— Exercise details —
Retype all the records with nothing changed.

— Stored records —
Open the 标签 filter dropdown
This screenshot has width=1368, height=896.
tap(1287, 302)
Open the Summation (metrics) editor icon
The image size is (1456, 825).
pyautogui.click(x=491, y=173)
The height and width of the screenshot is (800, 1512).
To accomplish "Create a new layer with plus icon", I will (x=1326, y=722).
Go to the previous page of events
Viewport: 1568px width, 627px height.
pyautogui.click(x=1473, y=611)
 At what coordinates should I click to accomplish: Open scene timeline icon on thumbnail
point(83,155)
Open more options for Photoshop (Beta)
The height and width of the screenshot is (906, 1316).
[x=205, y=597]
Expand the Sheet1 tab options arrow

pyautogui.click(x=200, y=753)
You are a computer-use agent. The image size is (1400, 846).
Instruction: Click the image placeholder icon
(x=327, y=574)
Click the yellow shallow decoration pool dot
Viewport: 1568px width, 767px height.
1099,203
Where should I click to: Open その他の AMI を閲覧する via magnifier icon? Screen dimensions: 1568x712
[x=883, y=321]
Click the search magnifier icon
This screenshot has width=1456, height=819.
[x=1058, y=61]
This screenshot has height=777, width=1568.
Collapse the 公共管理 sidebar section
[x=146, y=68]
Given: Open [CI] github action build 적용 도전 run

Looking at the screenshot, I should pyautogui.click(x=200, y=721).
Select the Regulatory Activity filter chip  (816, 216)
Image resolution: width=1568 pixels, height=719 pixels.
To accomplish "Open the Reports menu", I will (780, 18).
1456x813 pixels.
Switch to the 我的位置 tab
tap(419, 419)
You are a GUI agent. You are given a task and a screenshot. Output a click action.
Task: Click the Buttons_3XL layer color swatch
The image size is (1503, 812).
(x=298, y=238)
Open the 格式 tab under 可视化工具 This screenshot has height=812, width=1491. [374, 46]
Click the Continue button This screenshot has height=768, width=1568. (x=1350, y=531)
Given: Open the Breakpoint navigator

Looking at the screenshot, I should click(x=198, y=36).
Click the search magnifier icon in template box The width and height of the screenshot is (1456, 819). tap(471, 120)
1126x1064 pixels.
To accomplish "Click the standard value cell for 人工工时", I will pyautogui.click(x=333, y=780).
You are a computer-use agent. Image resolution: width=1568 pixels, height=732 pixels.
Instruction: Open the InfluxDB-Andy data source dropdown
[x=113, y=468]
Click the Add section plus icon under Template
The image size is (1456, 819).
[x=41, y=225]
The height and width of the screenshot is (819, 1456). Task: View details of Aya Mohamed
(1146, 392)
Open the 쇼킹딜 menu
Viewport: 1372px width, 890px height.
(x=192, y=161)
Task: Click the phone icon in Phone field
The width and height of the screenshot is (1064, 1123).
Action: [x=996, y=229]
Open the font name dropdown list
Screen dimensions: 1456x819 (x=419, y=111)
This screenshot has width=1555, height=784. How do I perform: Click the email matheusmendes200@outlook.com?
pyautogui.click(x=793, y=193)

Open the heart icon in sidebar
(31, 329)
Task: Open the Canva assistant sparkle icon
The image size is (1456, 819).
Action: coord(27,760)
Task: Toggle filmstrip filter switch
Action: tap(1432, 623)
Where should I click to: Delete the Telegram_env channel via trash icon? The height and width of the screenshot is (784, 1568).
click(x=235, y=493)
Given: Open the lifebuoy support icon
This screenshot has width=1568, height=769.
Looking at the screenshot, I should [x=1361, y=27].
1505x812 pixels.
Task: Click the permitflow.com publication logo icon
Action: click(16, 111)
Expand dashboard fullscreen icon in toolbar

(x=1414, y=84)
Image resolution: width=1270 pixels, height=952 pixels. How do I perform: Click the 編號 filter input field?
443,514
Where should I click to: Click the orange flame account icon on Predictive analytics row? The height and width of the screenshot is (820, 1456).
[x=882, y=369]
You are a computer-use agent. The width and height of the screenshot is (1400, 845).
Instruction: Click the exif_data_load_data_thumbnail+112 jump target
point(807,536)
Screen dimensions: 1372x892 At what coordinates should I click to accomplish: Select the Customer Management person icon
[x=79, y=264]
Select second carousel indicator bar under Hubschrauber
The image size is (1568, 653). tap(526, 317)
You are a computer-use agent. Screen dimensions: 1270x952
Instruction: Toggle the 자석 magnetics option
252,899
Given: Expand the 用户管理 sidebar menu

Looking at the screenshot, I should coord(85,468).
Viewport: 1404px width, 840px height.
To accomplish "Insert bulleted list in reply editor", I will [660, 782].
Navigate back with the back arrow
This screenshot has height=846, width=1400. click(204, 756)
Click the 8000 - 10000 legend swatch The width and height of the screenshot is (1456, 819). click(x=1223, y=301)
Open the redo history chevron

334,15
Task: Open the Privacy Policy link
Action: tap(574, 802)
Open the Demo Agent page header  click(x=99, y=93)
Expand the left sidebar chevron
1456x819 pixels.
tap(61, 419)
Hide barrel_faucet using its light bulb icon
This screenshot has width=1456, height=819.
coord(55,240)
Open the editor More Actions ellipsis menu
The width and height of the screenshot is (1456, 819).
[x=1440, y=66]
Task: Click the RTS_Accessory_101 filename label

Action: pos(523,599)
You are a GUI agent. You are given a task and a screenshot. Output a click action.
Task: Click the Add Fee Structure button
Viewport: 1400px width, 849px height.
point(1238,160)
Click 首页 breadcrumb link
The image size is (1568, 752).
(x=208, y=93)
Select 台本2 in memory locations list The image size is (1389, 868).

— Written solution —
Open the 标签 filter dropdown
This screenshot has width=1368, height=896.
tap(1287, 302)
Open the Summation (metrics) editor icon
The image size is (1456, 825).
pyautogui.click(x=491, y=173)
The height and width of the screenshot is (800, 1512).
To accomplish "Create a new layer with plus icon", I will (x=1326, y=722).
Go to the previous page of events
Viewport: 1568px width, 627px height.
pyautogui.click(x=1473, y=611)
 At what coordinates should I click to accomplish: Open scene timeline icon on thumbnail
point(83,155)
Open more options for Photoshop (Beta)
The height and width of the screenshot is (906, 1316).
[x=205, y=597]
Expand the Sheet1 tab options arrow

pyautogui.click(x=200, y=753)
You are a computer-use agent. The image size is (1400, 846).
Instruction: Click the image placeholder icon
(x=327, y=574)
Click the yellow shallow decoration pool dot
Viewport: 1568px width, 767px height.
1099,203
Where should I click to: Open その他の AMI を閲覧する via magnifier icon? Screen dimensions: 1568x712
[x=883, y=321]
Click the search magnifier icon
This screenshot has width=1456, height=819.
[x=1058, y=61]
This screenshot has height=777, width=1568.
Collapse the 公共管理 sidebar section
[x=146, y=68]
Given: Open [CI] github action build 적용 도전 run

Looking at the screenshot, I should pyautogui.click(x=200, y=721).
Select the Regulatory Activity filter chip  (816, 216)
Image resolution: width=1568 pixels, height=719 pixels.
To accomplish "Open the Reports menu", I will (780, 18).
1456x813 pixels.
Switch to the 我的位置 tab
tap(419, 419)
You are a GUI agent. You are given a task and a screenshot. Output a click action.
Task: Click the Buttons_3XL layer color swatch
The image size is (1503, 812).
(x=298, y=238)
Open the 格式 tab under 可视化工具 This screenshot has height=812, width=1491. [374, 46]
Click the Continue button This screenshot has height=768, width=1568. (x=1350, y=531)
Given: Open the Breakpoint navigator

Looking at the screenshot, I should click(x=198, y=36).
Click the search magnifier icon in template box The width and height of the screenshot is (1456, 819). tap(471, 120)
1126x1064 pixels.
To accomplish "Click the standard value cell for 人工工时", I will pyautogui.click(x=333, y=780).
You are a computer-use agent. Image resolution: width=1568 pixels, height=732 pixels.
Instruction: Open the InfluxDB-Andy data source dropdown
[x=113, y=468]
Click the Add section plus icon under Template
The image size is (1456, 819).
[x=41, y=225]
The height and width of the screenshot is (819, 1456). Task: View details of Aya Mohamed
(1146, 392)
Open the 쇼킹딜 menu
Viewport: 1372px width, 890px height.
(x=192, y=161)
Task: Click the phone icon in Phone field
The width and height of the screenshot is (1064, 1123).
Action: [x=996, y=229]
Open the font name dropdown list
Screen dimensions: 1456x819 (x=419, y=111)
This screenshot has width=1555, height=784. How do I perform: Click the email matheusmendes200@outlook.com?
pyautogui.click(x=793, y=193)

Open the heart icon in sidebar
(31, 329)
Task: Open the Canva assistant sparkle icon
The image size is (1456, 819).
Action: coord(27,760)
Task: Toggle filmstrip filter switch
Action: tap(1432, 623)
Where should I click to: Delete the Telegram_env channel via trash icon? The height and width of the screenshot is (784, 1568).
click(x=235, y=493)
Given: Open the lifebuoy support icon
This screenshot has width=1568, height=769.
Looking at the screenshot, I should [x=1361, y=27].
1505x812 pixels.
Task: Click the permitflow.com publication logo icon
Action: click(16, 111)
Expand dashboard fullscreen icon in toolbar

(x=1414, y=84)
Image resolution: width=1270 pixels, height=952 pixels. How do I perform: Click the 編號 filter input field?
443,514
Where should I click to: Click the orange flame account icon on Predictive analytics row? The height and width of the screenshot is (820, 1456).
[x=882, y=369]
You are a computer-use agent. The width and height of the screenshot is (1400, 845).
Instruction: Click the exif_data_load_data_thumbnail+112 jump target
point(807,536)
Screen dimensions: 1372x892 At what coordinates should I click to accomplish: Select the Customer Management person icon
[x=79, y=264]
Select second carousel indicator bar under Hubschrauber
The image size is (1568, 653). tap(526, 317)
You are a computer-use agent. Screen dimensions: 1270x952
Instruction: Toggle the 자석 magnetics option
252,899
Given: Expand the 用户管理 sidebar menu

Looking at the screenshot, I should coord(85,468).
Viewport: 1404px width, 840px height.
To accomplish "Insert bulleted list in reply editor", I will [660, 782].
Navigate back with the back arrow
This screenshot has height=846, width=1400. click(204, 756)
Click the 8000 - 10000 legend swatch The width and height of the screenshot is (1456, 819). click(x=1223, y=301)
Open the redo history chevron

334,15
Task: Open the Privacy Policy link
Action: tap(574, 802)
Open the Demo Agent page header  click(x=99, y=93)
Expand the left sidebar chevron
1456x819 pixels.
tap(61, 419)
Hide barrel_faucet using its light bulb icon
This screenshot has width=1456, height=819.
coord(55,240)
Open the editor More Actions ellipsis menu
The width and height of the screenshot is (1456, 819).
[x=1440, y=66]
Task: Click the RTS_Accessory_101 filename label

Action: pos(523,599)
You are a GUI agent. You are given a task and a screenshot. Output a click action.
Task: Click the Add Fee Structure button
Viewport: 1400px width, 849px height.
point(1238,160)
Click 首页 breadcrumb link
The image size is (1568, 752).
(x=208, y=93)
Select 台本2 in memory locations list The image size is (1389, 868).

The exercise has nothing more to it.